WASHINGTON — When the Pentagon unveils its budget request Monday for the next fiscal year, it will back away from a commitment it made to Congress just a year ago -- to estimate how much the wars in Iraq and Afghanistan are likely to cost.
Last year, for the first time since the wars began, department budget officials detailed war spending plans for the year ahead at the same time it told Congress what its normal operating expenses would be.
But this year, although the Pentagon will go into great detail about how it plans to spend the billions of dollars it gets to run its normal operations, it will include only what officials call a "place-holder" for war funding.
According to budget documents obtained by The Times, the Pentagon will request $515.4 billion for its normal budget -- a 7.5% increase over current levels -- including $183.8 billion for new weapons systems.
But it will request only $70 billion for the conflicts in Iraq and Afghanistan.
With war costs running more than $12 billion a month, that funding would enable commanders to pay for the conflicts into the next presidential administration, but only briefly. The fiscal year begins Oct. 1.

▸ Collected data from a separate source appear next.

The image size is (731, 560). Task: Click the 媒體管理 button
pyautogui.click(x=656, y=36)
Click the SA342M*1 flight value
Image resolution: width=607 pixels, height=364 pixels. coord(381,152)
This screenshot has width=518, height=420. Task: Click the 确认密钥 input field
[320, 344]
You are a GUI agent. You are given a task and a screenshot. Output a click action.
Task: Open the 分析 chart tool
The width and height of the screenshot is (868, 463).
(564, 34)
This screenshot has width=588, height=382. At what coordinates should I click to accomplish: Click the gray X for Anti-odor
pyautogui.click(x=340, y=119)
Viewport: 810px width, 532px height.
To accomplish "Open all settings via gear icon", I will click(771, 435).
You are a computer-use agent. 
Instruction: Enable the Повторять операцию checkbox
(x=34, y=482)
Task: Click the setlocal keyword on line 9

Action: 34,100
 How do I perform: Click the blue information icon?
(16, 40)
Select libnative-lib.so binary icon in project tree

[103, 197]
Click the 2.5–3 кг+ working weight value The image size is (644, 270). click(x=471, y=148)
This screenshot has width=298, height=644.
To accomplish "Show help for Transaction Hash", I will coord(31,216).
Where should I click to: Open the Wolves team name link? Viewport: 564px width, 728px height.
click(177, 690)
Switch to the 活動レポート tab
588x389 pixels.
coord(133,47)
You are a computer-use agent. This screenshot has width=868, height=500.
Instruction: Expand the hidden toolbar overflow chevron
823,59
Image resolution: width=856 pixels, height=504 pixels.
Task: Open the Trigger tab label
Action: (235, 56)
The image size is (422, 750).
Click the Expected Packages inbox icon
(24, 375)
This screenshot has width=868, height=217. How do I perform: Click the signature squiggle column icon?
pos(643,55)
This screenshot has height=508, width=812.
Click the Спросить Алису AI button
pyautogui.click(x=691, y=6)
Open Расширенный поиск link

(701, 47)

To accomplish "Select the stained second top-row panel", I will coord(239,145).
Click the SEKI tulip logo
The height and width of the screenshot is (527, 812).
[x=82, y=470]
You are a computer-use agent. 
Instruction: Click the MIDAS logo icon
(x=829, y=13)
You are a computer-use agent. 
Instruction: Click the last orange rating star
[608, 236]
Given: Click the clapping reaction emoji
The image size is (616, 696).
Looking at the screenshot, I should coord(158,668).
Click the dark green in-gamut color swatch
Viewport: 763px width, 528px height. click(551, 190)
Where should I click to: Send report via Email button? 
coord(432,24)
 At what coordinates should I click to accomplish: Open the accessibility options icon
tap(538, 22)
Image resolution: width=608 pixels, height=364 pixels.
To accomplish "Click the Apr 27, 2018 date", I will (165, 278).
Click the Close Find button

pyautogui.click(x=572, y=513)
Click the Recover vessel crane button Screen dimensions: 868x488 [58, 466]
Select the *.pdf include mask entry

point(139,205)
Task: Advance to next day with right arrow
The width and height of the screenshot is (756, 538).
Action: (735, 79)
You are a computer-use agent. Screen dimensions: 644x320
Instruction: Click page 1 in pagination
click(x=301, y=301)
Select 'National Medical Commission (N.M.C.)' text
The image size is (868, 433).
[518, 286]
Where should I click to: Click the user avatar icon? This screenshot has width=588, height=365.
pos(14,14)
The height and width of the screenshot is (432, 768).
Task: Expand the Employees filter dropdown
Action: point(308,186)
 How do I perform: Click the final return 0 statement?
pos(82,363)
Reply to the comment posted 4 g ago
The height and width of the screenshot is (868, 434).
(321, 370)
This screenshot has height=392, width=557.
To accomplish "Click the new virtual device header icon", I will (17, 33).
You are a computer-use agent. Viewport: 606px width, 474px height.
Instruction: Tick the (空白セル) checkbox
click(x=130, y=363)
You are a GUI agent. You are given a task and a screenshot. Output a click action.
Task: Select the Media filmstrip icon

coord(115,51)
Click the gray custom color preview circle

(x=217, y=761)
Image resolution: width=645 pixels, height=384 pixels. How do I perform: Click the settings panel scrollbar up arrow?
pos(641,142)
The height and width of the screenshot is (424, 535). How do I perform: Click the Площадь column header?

More important, military budget analysts note, the war funding request will contain none of the details of where the Pentagon plans to spend its new cash. Critics have in the past accused the department of using war funding to buy weapons that should not be acquired through "emergency" spending bills -- including a new generation of high-end fighter planes.
"From a good-budgeting standpoint, they really should be requesting money for the full year, because you want to give your best-guess picture of what your overall plan is going to cost," said Steven M. Kosiak, a military budget analyst at the Center for Strategic and Budgetary Assessments, a nonpartisan think tank. "When you only provide partial-year funding, that really does give a deceptive view of how much it's going to cost."
Pentagon officials say the main reason for the reversal is the difficulty of estimating force levels and operational tempo so far into the future. Last year's $142-billion estimate, for example, has been revised twice, to $189 billion, primarily to pay for the Iraq troop buildup -- the largest annual sum for the wars to date.
But Pentagon officials are also bitter that, despite last year's attempt to be more transparent in their war funding request, Congress did not respond by giving the department what it wanted. Of the $189 billion requested, $87 billion has been appropriated.